#### [What you need to do]
In the records below, find the line with "632x480 pixels. At" and repeat it and every line after it, exactly, without any pictures.
*** Data records ***
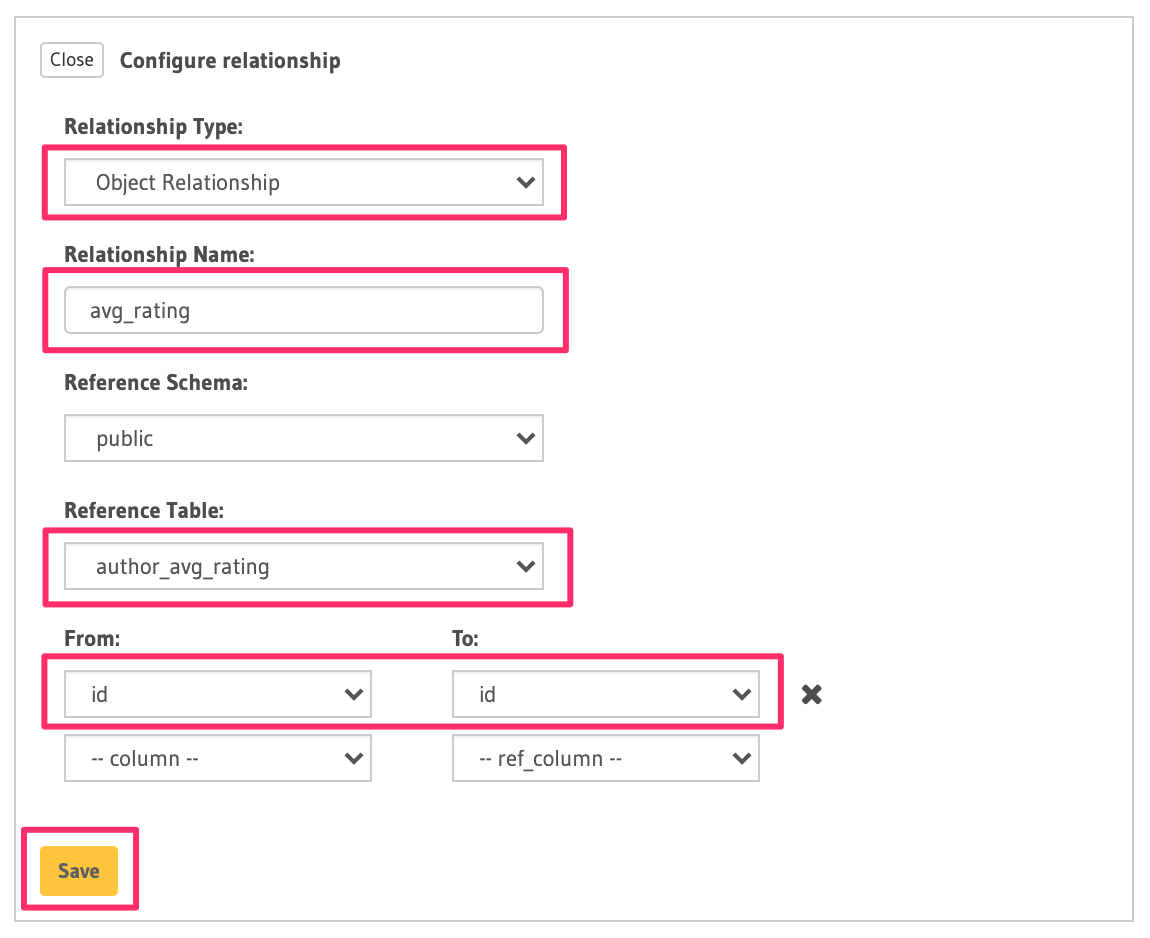Save the relationship configuration
Viewport: 1150px width, 938px height.
click(x=78, y=871)
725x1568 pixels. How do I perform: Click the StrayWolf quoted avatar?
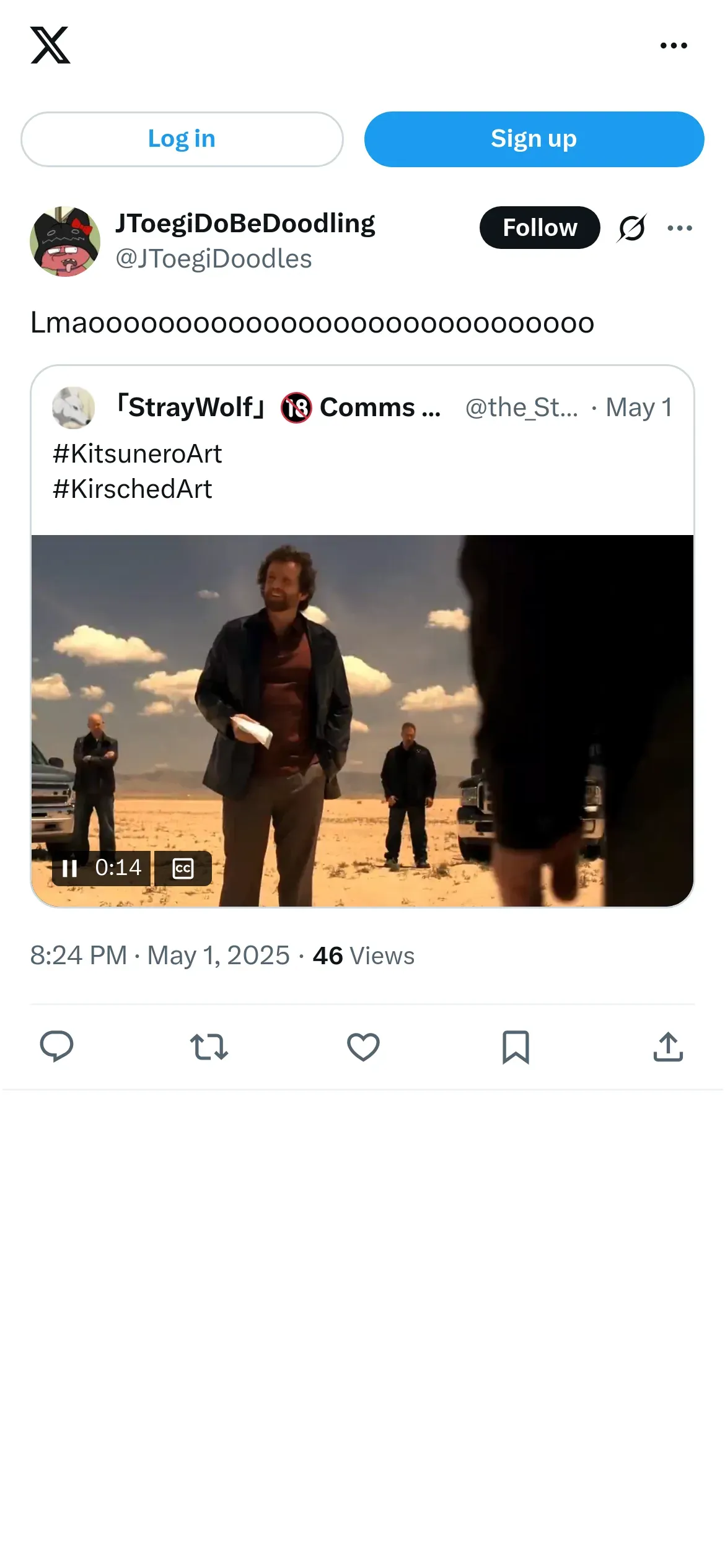coord(74,407)
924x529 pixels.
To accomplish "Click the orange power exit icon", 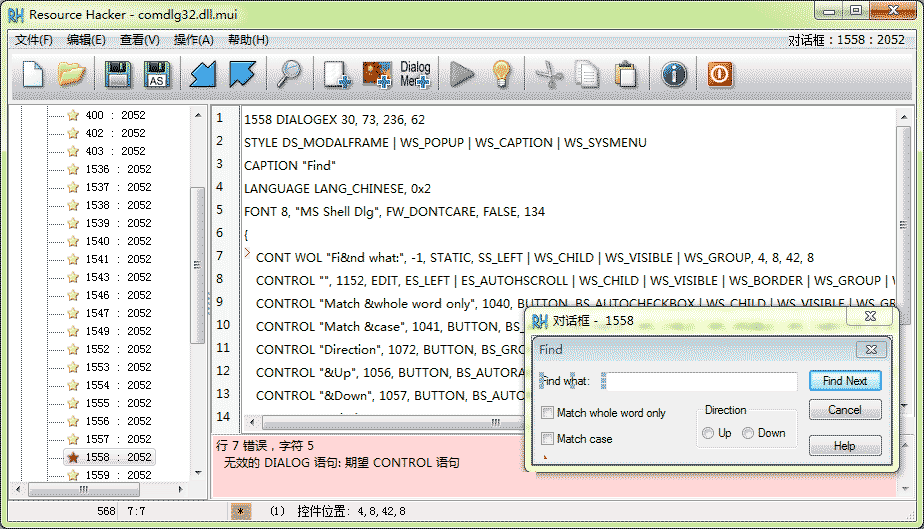I will pyautogui.click(x=719, y=74).
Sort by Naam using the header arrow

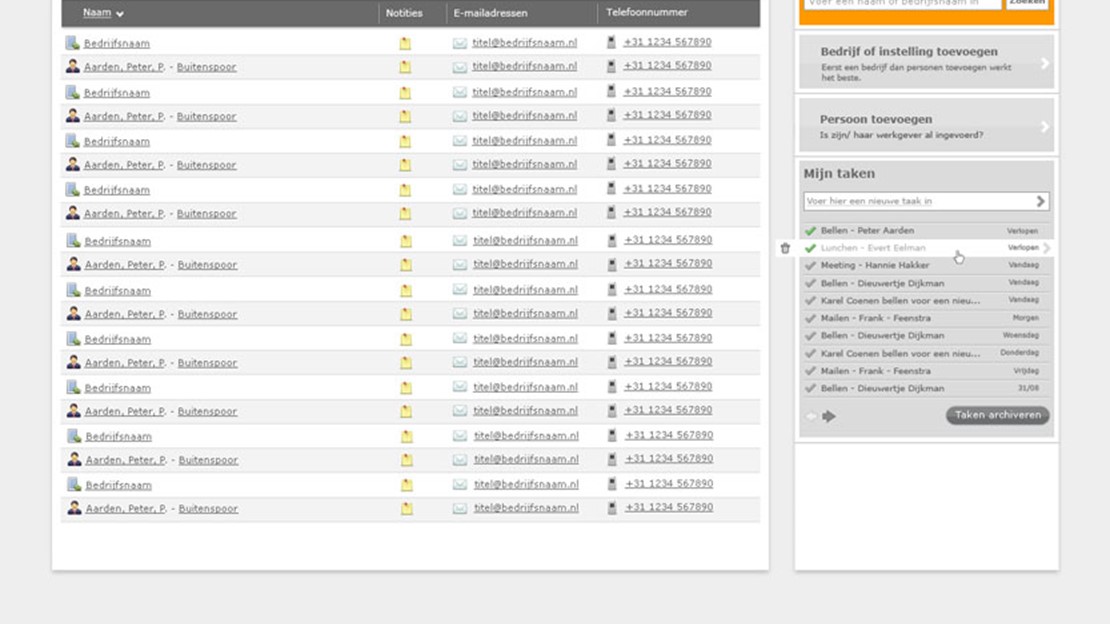pyautogui.click(x=120, y=14)
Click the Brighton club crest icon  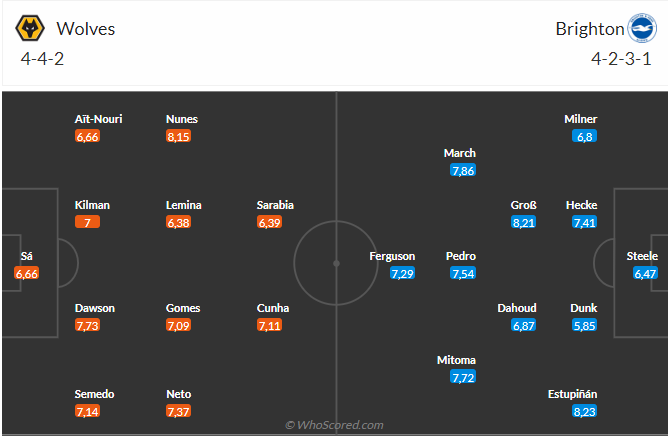click(639, 28)
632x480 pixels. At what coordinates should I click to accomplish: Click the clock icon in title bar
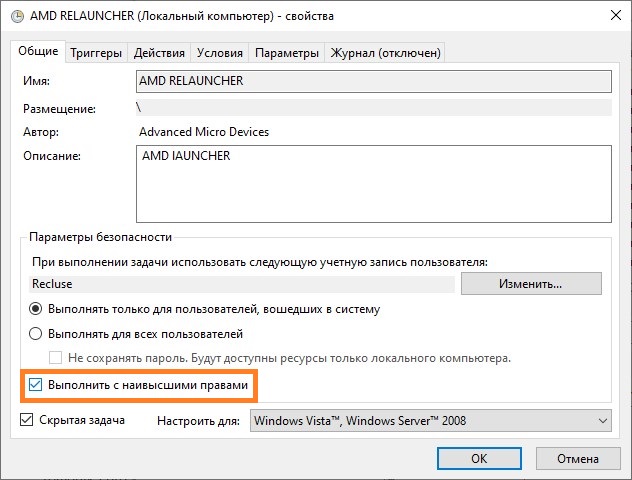point(17,17)
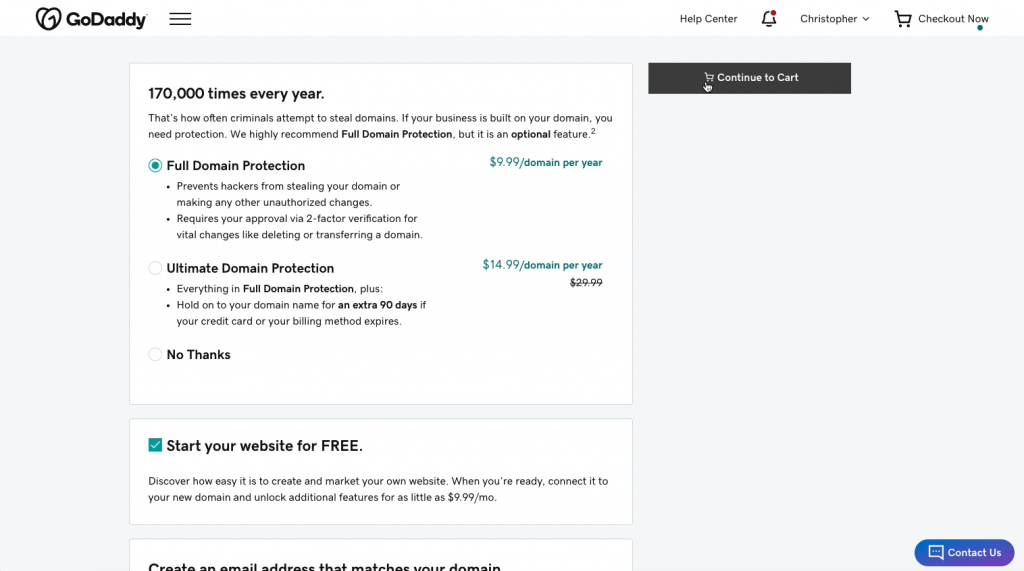The image size is (1024, 571).
Task: Open the Contact Us chat button
Action: pos(964,552)
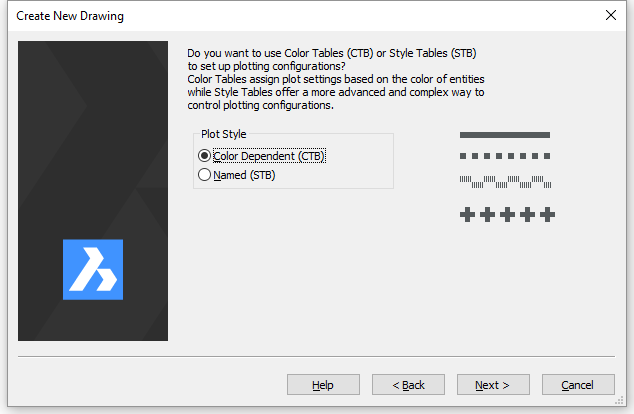Click the "Plot Style" group label
The width and height of the screenshot is (634, 414).
(x=223, y=134)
*** End of Data records ***
#### [Answer]
632x480 pixels. At what coordinates should I click to accomplish: Click the clock icon in title bar
point(17,17)
The image size is (1024, 571).
Task: Open the Contact Us chat button
Action: pos(964,552)
Click the "Plot Style" group label
The width and height of the screenshot is (634, 414).
(x=223, y=134)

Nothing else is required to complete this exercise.